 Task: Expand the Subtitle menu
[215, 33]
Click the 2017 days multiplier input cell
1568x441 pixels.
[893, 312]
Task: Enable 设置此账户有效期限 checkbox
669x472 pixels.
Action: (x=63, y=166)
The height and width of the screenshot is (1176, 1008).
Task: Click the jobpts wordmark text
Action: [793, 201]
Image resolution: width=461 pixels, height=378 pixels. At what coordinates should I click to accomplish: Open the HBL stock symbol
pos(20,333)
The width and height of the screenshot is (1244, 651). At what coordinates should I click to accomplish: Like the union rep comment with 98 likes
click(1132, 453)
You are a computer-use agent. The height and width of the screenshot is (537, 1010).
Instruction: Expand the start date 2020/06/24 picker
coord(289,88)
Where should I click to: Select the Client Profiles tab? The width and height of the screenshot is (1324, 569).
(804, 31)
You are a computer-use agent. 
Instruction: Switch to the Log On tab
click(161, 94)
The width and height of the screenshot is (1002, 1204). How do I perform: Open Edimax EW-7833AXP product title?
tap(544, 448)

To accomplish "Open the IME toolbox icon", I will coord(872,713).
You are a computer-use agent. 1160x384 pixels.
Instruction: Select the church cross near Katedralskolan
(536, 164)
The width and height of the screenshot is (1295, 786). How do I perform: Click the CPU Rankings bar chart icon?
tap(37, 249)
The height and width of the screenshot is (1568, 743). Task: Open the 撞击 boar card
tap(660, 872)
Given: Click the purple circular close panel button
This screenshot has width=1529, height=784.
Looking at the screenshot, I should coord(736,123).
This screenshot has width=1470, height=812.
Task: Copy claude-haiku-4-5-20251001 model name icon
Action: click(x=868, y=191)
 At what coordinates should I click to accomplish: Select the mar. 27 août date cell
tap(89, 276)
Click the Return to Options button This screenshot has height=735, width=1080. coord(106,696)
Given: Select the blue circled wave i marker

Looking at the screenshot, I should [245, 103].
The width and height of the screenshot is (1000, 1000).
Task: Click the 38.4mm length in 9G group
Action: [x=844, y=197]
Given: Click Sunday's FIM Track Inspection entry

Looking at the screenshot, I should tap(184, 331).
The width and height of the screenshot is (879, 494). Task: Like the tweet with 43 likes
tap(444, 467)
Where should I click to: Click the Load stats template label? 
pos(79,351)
▬▬▬
_GOAL OF THE EXERCISE_
Your answer should consist only of the lines from the one that holds "You are a computer-use agent. 1160x384" to the end of the entries above, both ends included, each repeated exactly.

_OUTPUT OF THE EXERCISE_
You are a computer-use agent. 1160x384 pixels.
Instruction: Select the church cross near Katedralskolan
(536, 164)
The width and height of the screenshot is (1295, 786). How do I perform: Click the CPU Rankings bar chart icon?
tap(37, 249)
The height and width of the screenshot is (1568, 743). Task: Open the 撞击 boar card
tap(660, 872)
Given: Click the purple circular close panel button
This screenshot has width=1529, height=784.
Looking at the screenshot, I should coord(736,123).
This screenshot has width=1470, height=812.
Task: Copy claude-haiku-4-5-20251001 model name icon
Action: click(x=868, y=191)
 At what coordinates should I click to accomplish: Select the mar. 27 août date cell
tap(89, 276)
Click the Return to Options button This screenshot has height=735, width=1080. coord(106,696)
Given: Select the blue circled wave i marker

Looking at the screenshot, I should [245, 103].
The width and height of the screenshot is (1000, 1000).
Task: Click the 38.4mm length in 9G group
Action: [x=844, y=197]
Given: Click Sunday's FIM Track Inspection entry

Looking at the screenshot, I should tap(184, 331).
The width and height of the screenshot is (879, 494). Task: Like the tweet with 43 likes
tap(444, 467)
Where should I click to: Click the Load stats template label? 
pos(79,351)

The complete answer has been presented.